In 2016, Apollo purchased Capella Healthcare from Medical Properties Trust and merged it into RCCH Healthcare to make a combined worth of $1.7 billion. In 2018, Apollo purchased LifePoint Health for $5.6 billion and merged it with RCCH under the LifePoint Health brand.

The 2019 acquisition of 10 LifePoint Hospitals (including ORHC) by Medical Properties Trust for $700 million in what is known as a sale-leaseback transaction was of “particular concern” to Grassley. Those kinds of transactions have been characterized as a “Ponzi finance” scheme that dumps losses onto patients, communities, investors, and taxpayers, according to Grassley.

in 2021, Apollo resold LifePoint Health back to itself resulting in a $1.6 billion gain.15 At the same time, LifePoint received an almost identical amount, $1.64 billion in COVID stimulus aid, including almost $650 million in grants that the company will not have to pay back.

“While all of this sounds like a bad Hollywood movie, it happened at a hospital in my home state of Iowa.
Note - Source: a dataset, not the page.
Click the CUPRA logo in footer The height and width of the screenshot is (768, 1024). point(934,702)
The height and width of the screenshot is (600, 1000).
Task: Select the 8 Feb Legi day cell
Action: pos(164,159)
When I see the type of tragic lapses that occurred at Ottumwa Regional − the sexual assault of nine female patients by a now-deceased nurse practitioner who overdosed and died at the facility − it raises serious questions with respect to whether these hospitals have the right resources or if they are being loaded with overwhelming amounts of debt to the point where they are forced to shift money away from patient care. When multiple financial transactions involving the same hospital systems occur,
patients can get lost in the equation,” Grassley expressed in his letter.

The letter was addressed to officials at Medical Properties Trust, Warburg Pincus, LifePoint Health, Apollo Global Management, and the Chairman of the ORHC Board of Trustees.

Grassley listed questions regarding the hospital’s financial stability and also asked about ORHC’s vetting and drug testing of its employees. The senator requested the answers to his inquiries be provided by the end of March.

In a statement to the Ottumwa Courier, ORHC Public Information Officer Cara Clouse said, “We, like the senator and his team, are deeply disturbed by the conduct of a former ORHC employee, which violated our policies and fundamental values, and we continue to engage with law enforcement and other officials on this issue. ORHC has proudly served the people of Southeast Iowa for over 125 years, and we continue to support and invest in ORHC to provide the best possible care to the people of Ottumwa.”